Welcome, all, to the “front porch.”
I’ve been reminiscing lately about my illustrious – or maybe not so much – basketball career.
The nostalgia came from my study in the book of Philippians where the apostle makes the grand statement that “To me Christ is life,” as some translations put it.
That thought immediately reminded me of the tee-shirt we’ve seen that says, “Basketball is life.”
Naturally, that spiraled my memories to scrolling all the way back over a number of decades, across several states, and up and over many mountains and down many valleys.
When the wheel first stopped turning, it had landed on my career in the third grade, which tells you a great deal about just how far back the influence of that orange sphere really goes.
And, when the memory wheel stopped at the third grade, it naturally stopped with one of the names that was etched in a young mind and forever will be: Ms. Goforth.
She is the teacher who invented the phrase, “cruel and unusual punishment.”
You see, Ms. Goforth held me after school for an hour one bright and beautiful fall afternoon.
That was a penalty far too great for a small crime, one so small I don’t even remember what it was.
But Ms. Goforth saw it differently – I say “differently” here just so my junior English teacher Ms. Long will be proud that she taught me how to use adverbs correctly and, perhaps, will attest to the unparalleled excellence of her former student, merits evidently lost on my third-grade educator – and warden.
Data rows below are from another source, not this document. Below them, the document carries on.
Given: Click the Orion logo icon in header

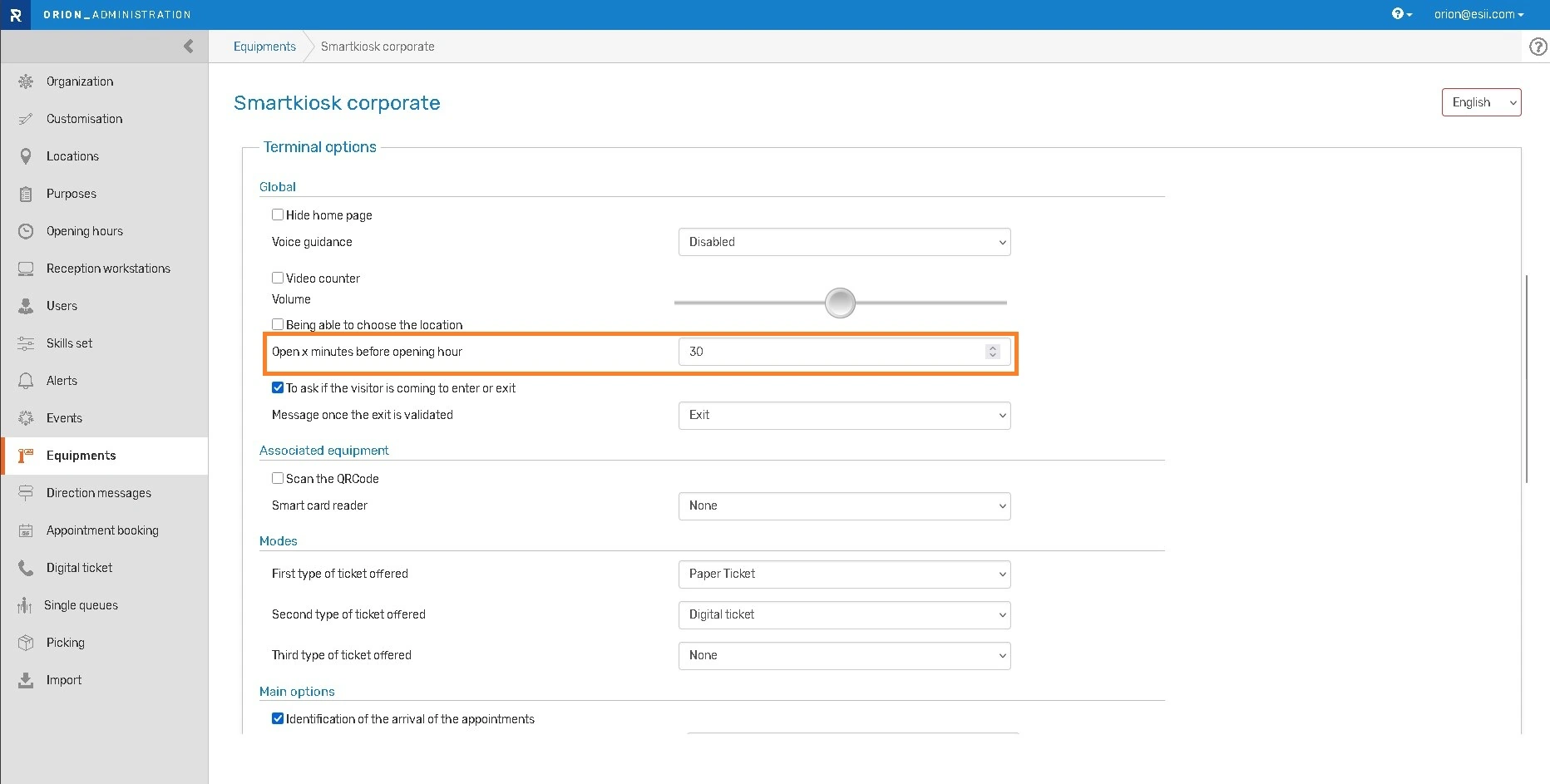Looking at the screenshot, I should (x=15, y=15).
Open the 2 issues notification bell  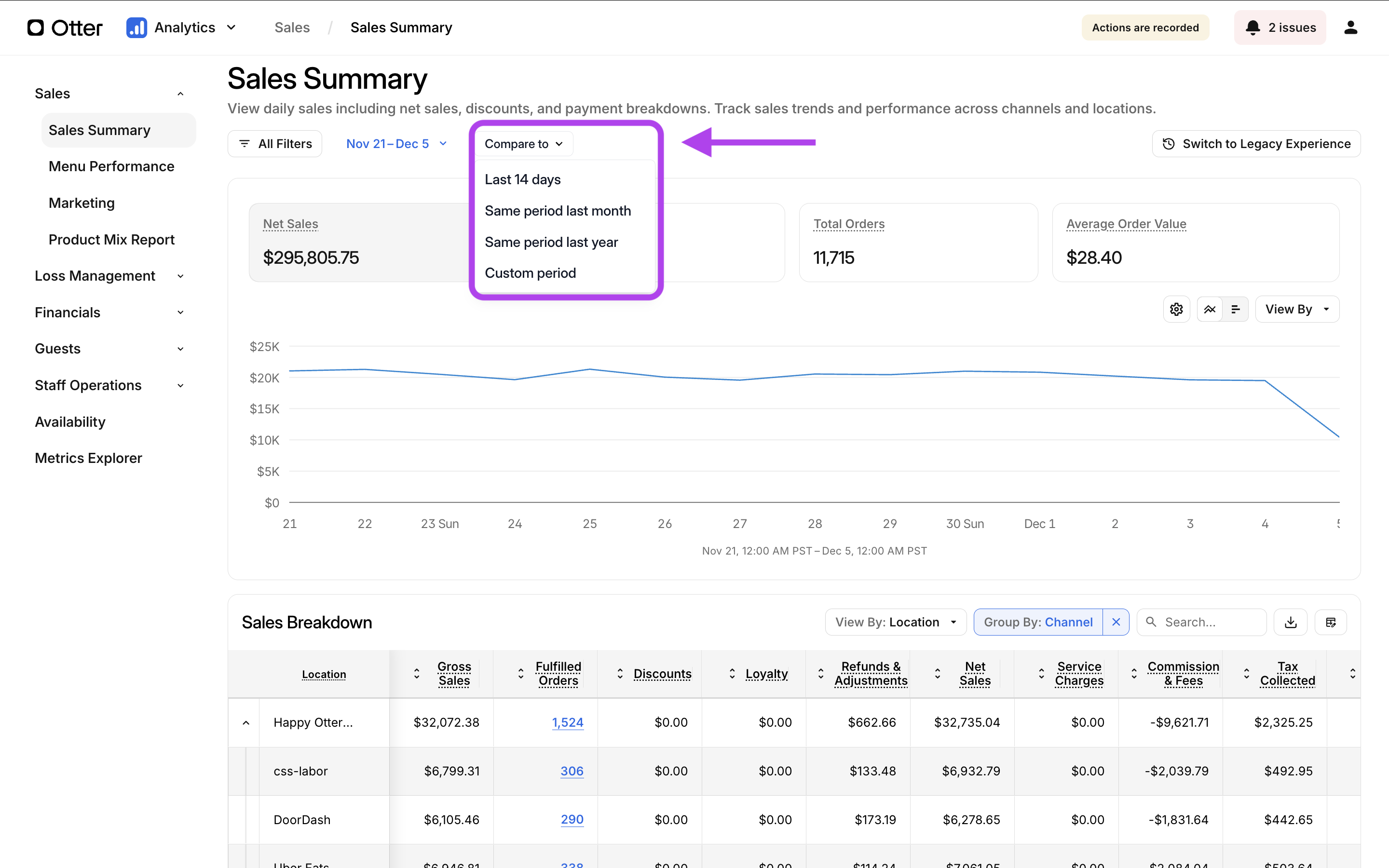click(1280, 27)
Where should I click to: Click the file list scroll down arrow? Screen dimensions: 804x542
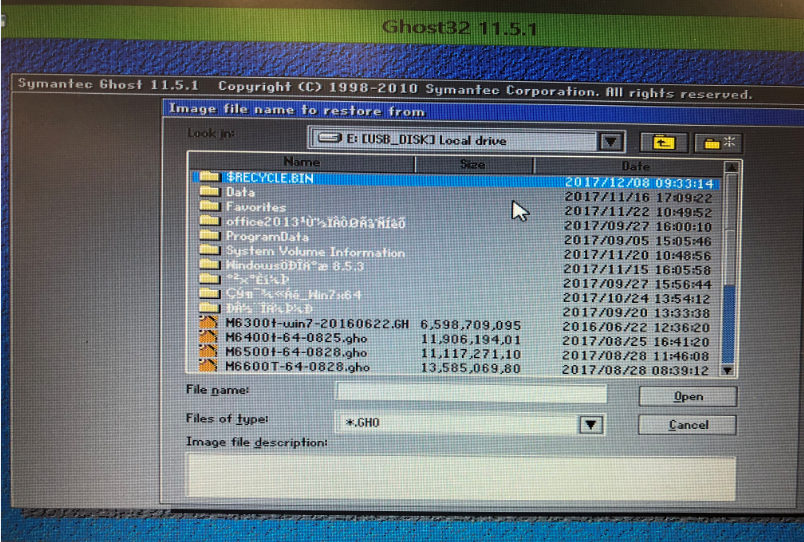(728, 369)
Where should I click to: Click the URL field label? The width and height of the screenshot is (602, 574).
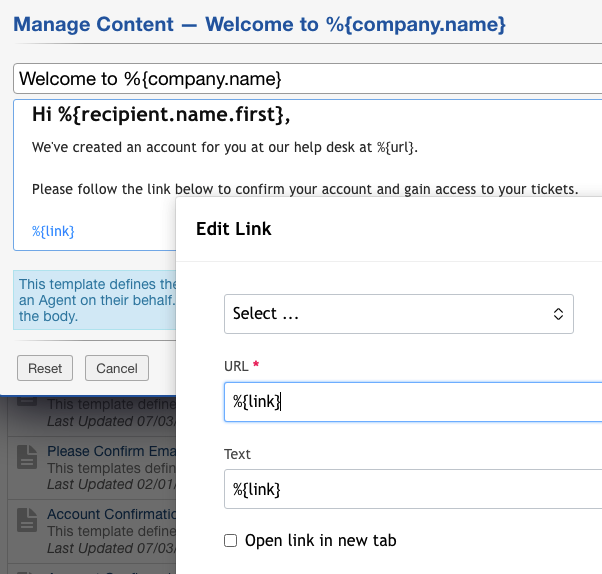click(236, 366)
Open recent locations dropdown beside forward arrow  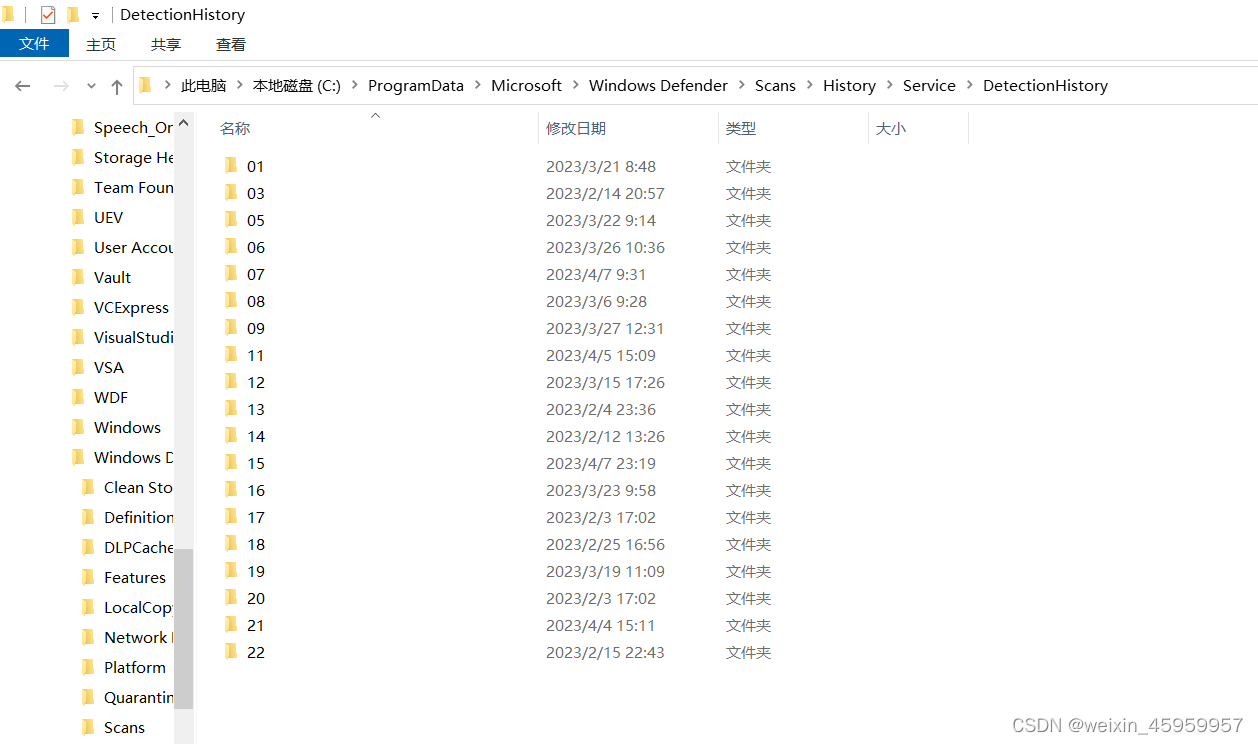(x=90, y=86)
Ms. Goforth decided one day to avail herself of joy of the presence of the eight-year-old star basketball player for an hour after all my friends had long vacated the Southwest Elementary School premises.
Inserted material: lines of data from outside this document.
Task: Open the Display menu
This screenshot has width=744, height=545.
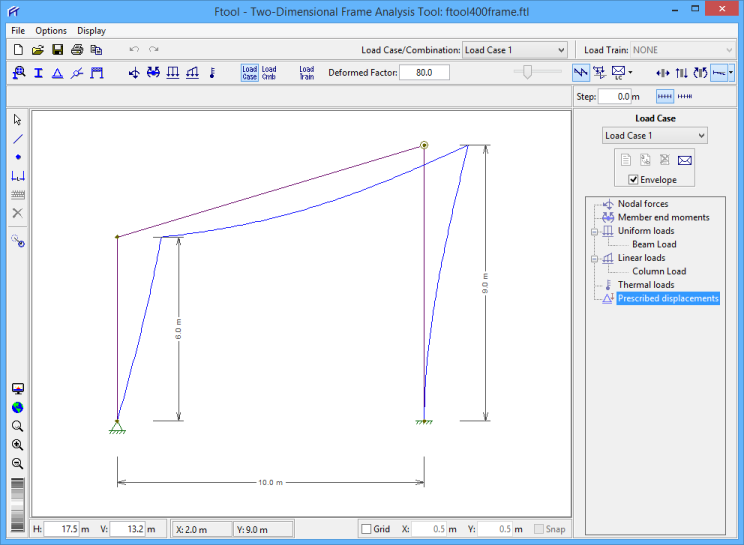Action: [91, 30]
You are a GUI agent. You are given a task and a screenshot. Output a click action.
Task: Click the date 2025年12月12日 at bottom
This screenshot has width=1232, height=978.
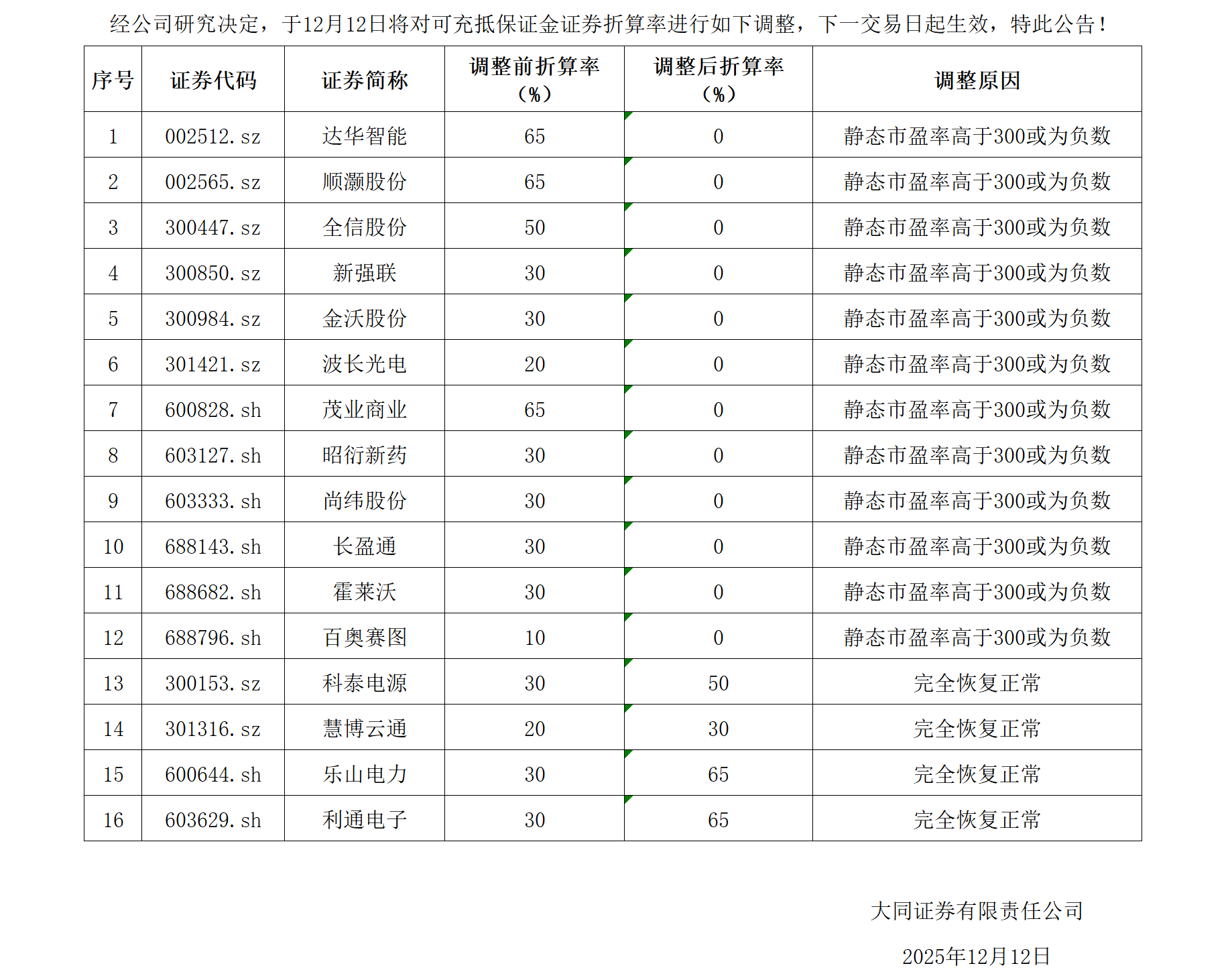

I had a big game scheduled down at the old Y at Hillside right after school; and it was all I had on my mind the whole day.
That slight “distraction” may have contributed to Ms. Goforth’s decision to extend my sentence beyond the normal school hours into the abyss which is life after school.
Oh, how I wish she had just taken me into the hallway and laid a couple of good ones on me and said, “Don’t make me call your Mama, young man!” then called it even!
The dismissal bell rang, then time crawled along slower than a long sermon. Time during regular business hours flew by in comparison to that torturous after-hours session.
As tip-off drew nearer over at the Y – it must have been a 4 o’clock tip-off – I appealed over and over to the warden, only to see all of my appeals denied. Tears did not put even a little dent in Ms. Goforth’s armor.
Sometime after tip-off, she mercifully unshackled me and released me to the bright sun of the outside world.
I hit the door running – free, free, free at last!
I am glad to tell you that the young star player – who had freshly crossed over into double digits in age (if not in points that day) – made it to the game that day after a frantic one-mile bike ride to the gymnasium.
But, alas, he walked in with the game was half over, and the results when he hit the floor were less than impressive.
I remembered slipping and sliding along the whole game; and I have no memory of anything spectacular, such as a dipsy-doodle shot in the paint or a downtown-Freddy Brown shot from deep.
I felt it was a low-point in my young career; and I owed it all to my third-grade educator.
Years have passed, and I have tried to forgive Ms. Goforth for her inability to appreciate my brand of excellence.
I’m sure that her actions helped mold my character and make me a better person. But a couple of hard licks with the paddle would have branded some character into me, too, I’m sure.
I would have gladly taken it on the chin – or the other part of the anatomy – to have been afforded the opportunity of a thrilling thirty-point game and, perhaps, unfading third-grade glory.
You see, way back there, something already had come over me that was not going to ever go away. The imprint had been made: Basketball was life.
Ah – and I say this with a smile – Ms. Goforth had long before figured that “Basketball is life” thing, much to the chagrin of that baby-faced lad.
And she played that Ace card on him at the most inopportune time one gloomy and merciless afternoon long ago.